# Learn GPU Programming in Your Browser
Sarah Pan, Austin Huang
2024-09-13

- [TL;DR](#tldr)
- [Introducing WebGPU Puzzles](#introducing-webgpu-puzzles)
- [About WebGPU](#about-webgpu)
- [Why We Built WebGPU Puzzles](#why-we-built-webgpu-puzzles)
- [WebGPU Programming Basics](#webgpu-programming-basics)
- [Building WebGPU Puzzles](#building-webgpu-puzzles)

## TL;DR

WebGPU has [arrived](https://developer.chrome.com/blog/webgpu-release),
opening a direct pipeline from the web browser to your local GPU. We’ve
built WebGPU Puzzles to help you try it and explore the possibilities.
It’s a simple, interactive way to learn GPU programming using nothing
but your browser:

[gpupuzzles.answer.ai](https://gpupuzzles.answer.ai)

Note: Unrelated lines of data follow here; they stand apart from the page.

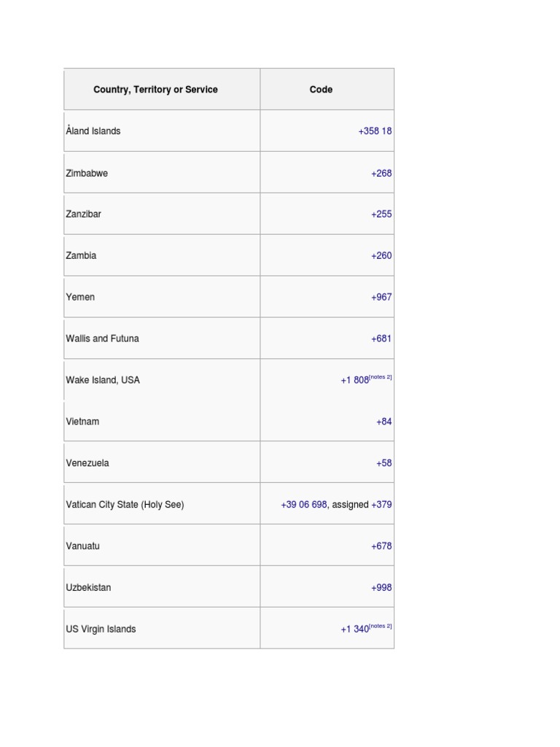This screenshot has height=747, width=560.
Task: Click the +967 Yemen code link
Action: (x=381, y=298)
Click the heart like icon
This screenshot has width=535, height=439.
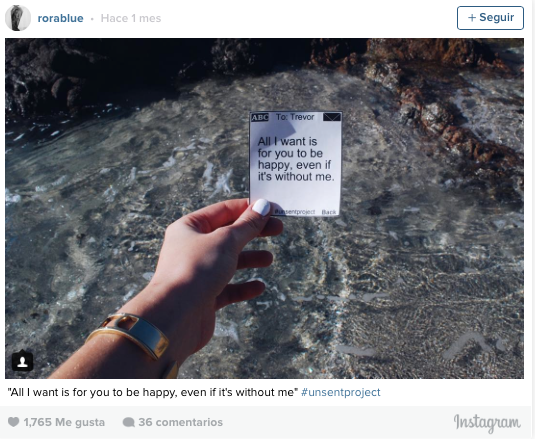(x=13, y=422)
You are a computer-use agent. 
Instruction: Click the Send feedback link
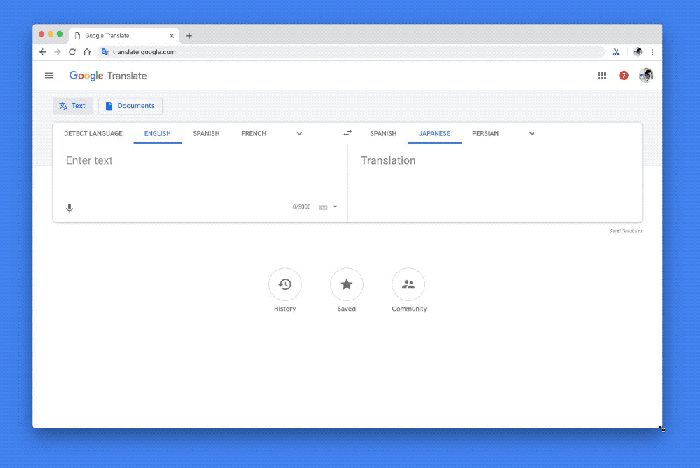coord(626,231)
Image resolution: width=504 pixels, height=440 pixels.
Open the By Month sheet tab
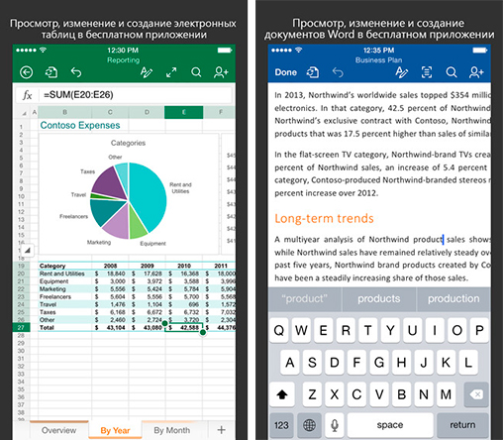(171, 430)
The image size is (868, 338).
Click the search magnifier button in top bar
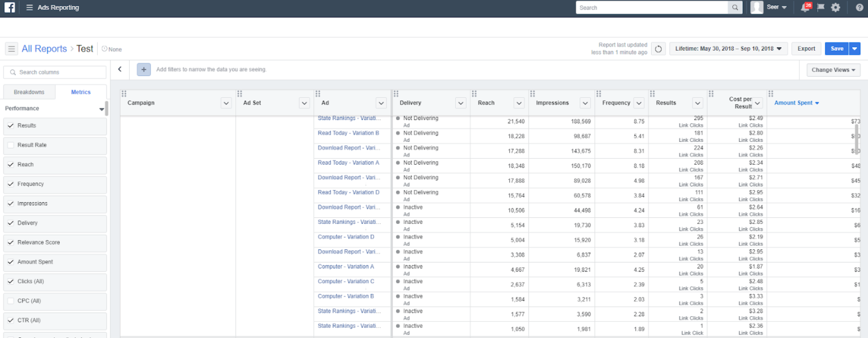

We challenge you to do the puzzles, then share your ideas about the
possibilities with us!

## Introducing WebGPU Puzzles

WebGPU Puzzles is a web incarnation of [Sasha
Rush](https://rush-nlp.com/)’s [GPU
Puzzles](https://github.com/srush/GPU-Puzzles) - a series of small, fun,
self-contained coding challenges for learning GPU programming. The
original GPU Puzzles was written for Numba/CUDA to be run on a remote
server with a dedicated GPU device.

Using WebGPU, [gpupuzzles.answer.ai](https://gpupuzzles.answer.ai) lets
you write code directly in the browser and have the app execute and
check results automatically. GPU computation runs entirely locally in
your browser[1], whether you have a humble integrated GPU that comes
with your laptop, or a high-end device GPU installed on an expensive
workstation.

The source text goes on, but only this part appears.